I remember this little incident perfectly; I can see my dear grandfather, his white hair tied with a black ribbon en queue, advancing his stick like a staff of office. I claim that then and there—three years old—I found myself, "fetched up my soul" from somewhere, almost "from the cradle," inasmuch as I had pitied the unfortunate, unselfishly espoused his cause, and won for him consideration and justice.
Writers of fiction are supposed to present, as in 6a mirror, the truth as it is found in nature. They are fond of hinting that at some moment in the early life of every individual something occurs which foreshadows his fate, something which if interpreted—like the dreams of the ancient Hebrews—would tell us without the aid of gypsy, medium, or clairvoyant the things we so ardently desire to know. In Daniel Deronda, Gwendolyn, in her moment of triumph, touches a spring in a panel, which, sliding back, reveals a picture,—the upturned face of a drowning man. In Lewis Rand, Jacqueline, the bride of half an hour, hears the story of a duel—and the pistol-shot echoes ever after through her brain, filling it with insistent foreboding.

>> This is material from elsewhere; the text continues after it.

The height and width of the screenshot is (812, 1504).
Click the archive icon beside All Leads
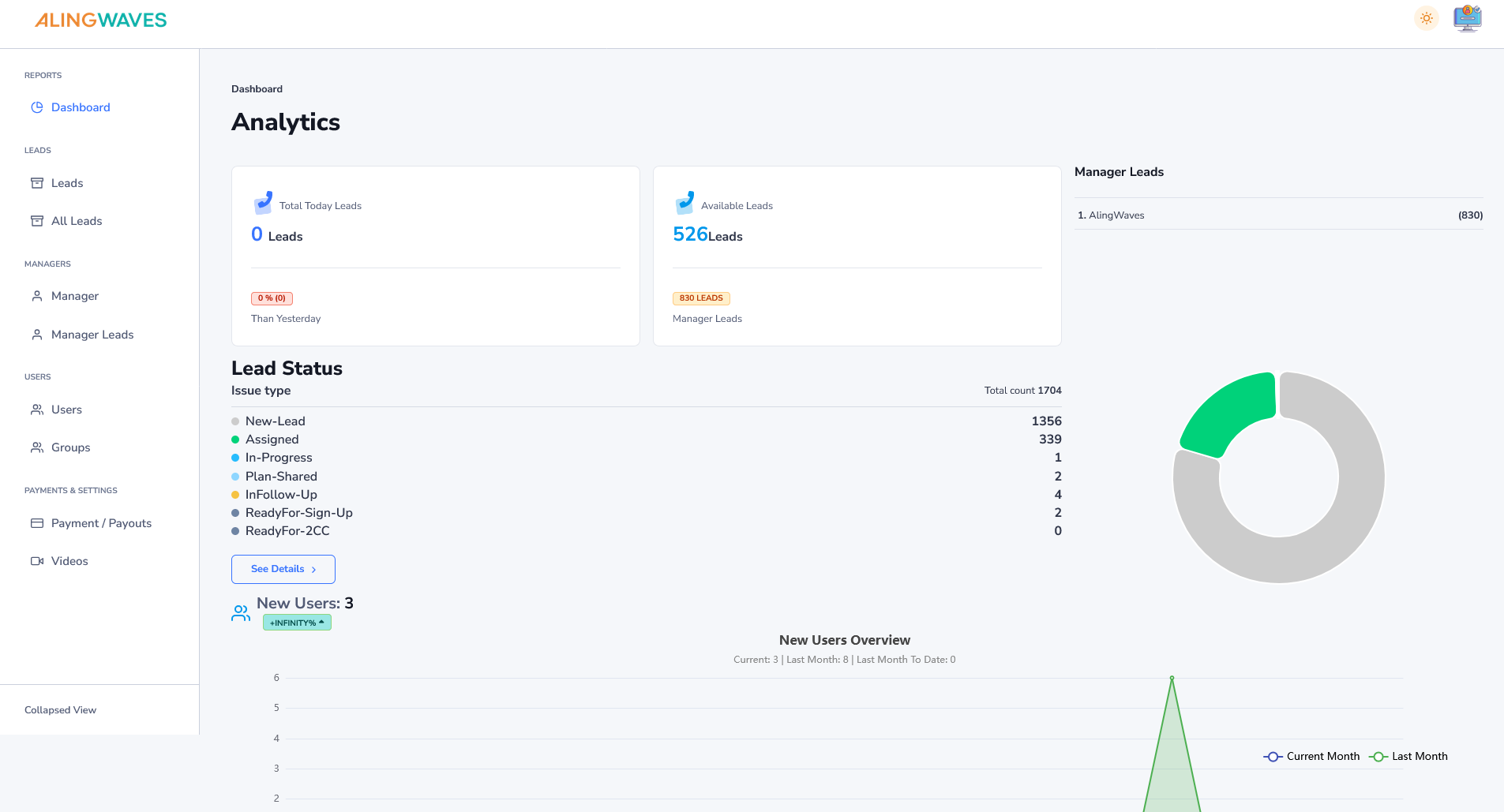tap(37, 221)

We might recall illustrations of similar foreshadowing in real life. For instance, Jean Carlyle, six years old, beautiful and vivid as a tropical bird, stands before an audience to sing her little song; and waits in vain for her accompanist. Finally she throws her apron over her head and runs away in confusion. She was prepared, she knew her part; but the support was lacking, the accompaniment failed her. It was not given to him who told the story to perceive the prophecy!
Were I fanciful enough to fix upon one moment as prophetic of my life—as a key-note to the controlling principle of that life—I might recall the incident in my grandfather's room, when I ceased to be merely an inert absorber of light and warmth and comfort, and became aware of the pain in the world—pain which I passionately longed to alleviate.